How to use iSEE with big data
iSEE 2.19.3
Compiled date: 2025-03-06
Last edited: 2018-03-08
License: MIT + file LICENSE
Some tweaks can be performed to enable iSEE to run efficiently on large datasets. This includes datasets with many features (methylation, SNPs) or many columns (cytometry, single-cell RNA-seq). To demonstrate some of this functionality, we will use a dataset from the TENxPBMCData dataset:
library(TENxPBMCData)
sce.pbmc <- TENxPBMCData("pbmc68k")
sce.pbmc$Library <- factor(sce.pbmc$Library)
sce.pbmc
#> class: SingleCellExperiment
#> dim: 32738 68579
#> metadata(0):
#> assays(1): counts
#> rownames(32738): ENSG00000243485 ENSG00000237613 ... ENSG00000215616
#> ENSG00000215611
#> rowData names(3): ENSEMBL_ID Symbol_TENx Symbol
#> colnames: NULL
#> colData names(11): Sample Barcode ... Individual Date_published
#> reducedDimNames(0):
#> mainExpName: NULL
#> altExpNames(0):
Many SummarizedExperiment
objects store assay matrices as in-memory matrix-like objects,
be they ordinary matrices or alternative representations such as sparse matrices from the Matrix package.
For example, if we looked at the Allen data, we would see that the counts are stored as an ordinary matrix.
library(scRNAseq)
sce.allen <- ReprocessedAllenData("tophat_counts")
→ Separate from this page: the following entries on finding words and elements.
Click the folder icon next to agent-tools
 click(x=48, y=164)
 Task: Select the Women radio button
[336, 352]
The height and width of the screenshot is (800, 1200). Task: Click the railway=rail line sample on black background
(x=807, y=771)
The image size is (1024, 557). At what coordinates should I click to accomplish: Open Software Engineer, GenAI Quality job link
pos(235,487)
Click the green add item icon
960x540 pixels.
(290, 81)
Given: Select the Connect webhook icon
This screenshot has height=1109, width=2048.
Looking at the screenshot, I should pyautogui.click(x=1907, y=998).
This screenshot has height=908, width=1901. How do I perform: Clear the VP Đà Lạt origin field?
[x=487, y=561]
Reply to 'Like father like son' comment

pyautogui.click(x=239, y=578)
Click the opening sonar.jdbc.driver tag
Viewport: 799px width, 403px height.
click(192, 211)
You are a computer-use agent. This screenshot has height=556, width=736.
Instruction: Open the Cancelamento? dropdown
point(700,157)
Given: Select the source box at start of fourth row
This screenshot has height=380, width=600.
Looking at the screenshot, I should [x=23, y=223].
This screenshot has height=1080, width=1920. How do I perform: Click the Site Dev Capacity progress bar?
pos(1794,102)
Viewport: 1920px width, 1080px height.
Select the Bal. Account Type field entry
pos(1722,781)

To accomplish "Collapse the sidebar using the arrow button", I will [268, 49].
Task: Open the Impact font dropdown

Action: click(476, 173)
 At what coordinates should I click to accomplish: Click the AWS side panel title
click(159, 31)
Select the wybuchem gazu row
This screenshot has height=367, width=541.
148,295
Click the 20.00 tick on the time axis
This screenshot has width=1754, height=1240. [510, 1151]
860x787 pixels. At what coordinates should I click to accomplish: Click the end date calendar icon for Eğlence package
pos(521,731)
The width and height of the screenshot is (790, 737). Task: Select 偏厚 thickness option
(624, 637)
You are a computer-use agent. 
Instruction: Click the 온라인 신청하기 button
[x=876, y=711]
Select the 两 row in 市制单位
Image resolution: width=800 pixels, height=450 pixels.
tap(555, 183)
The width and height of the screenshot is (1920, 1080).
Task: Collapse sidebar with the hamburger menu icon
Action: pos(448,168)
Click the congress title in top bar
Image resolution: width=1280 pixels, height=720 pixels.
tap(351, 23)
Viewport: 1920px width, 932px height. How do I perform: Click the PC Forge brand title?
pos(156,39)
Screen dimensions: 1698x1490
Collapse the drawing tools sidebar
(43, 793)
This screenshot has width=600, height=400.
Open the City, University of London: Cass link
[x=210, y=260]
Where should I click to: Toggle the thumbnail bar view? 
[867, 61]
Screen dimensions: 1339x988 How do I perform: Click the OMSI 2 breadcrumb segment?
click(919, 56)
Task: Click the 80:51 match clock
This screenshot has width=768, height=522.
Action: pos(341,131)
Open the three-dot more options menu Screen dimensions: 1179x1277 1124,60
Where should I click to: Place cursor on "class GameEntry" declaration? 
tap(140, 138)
class(assay(sce.allen, "tophat_counts"))
#> [1] "matrix" "array"
In situations involving large datasets and limited computational resources, storing the entire assay in memory may not be feasible.
Rather, we can represent the data as a file-backed matrix where contents are stored on disk and retrieved on demand.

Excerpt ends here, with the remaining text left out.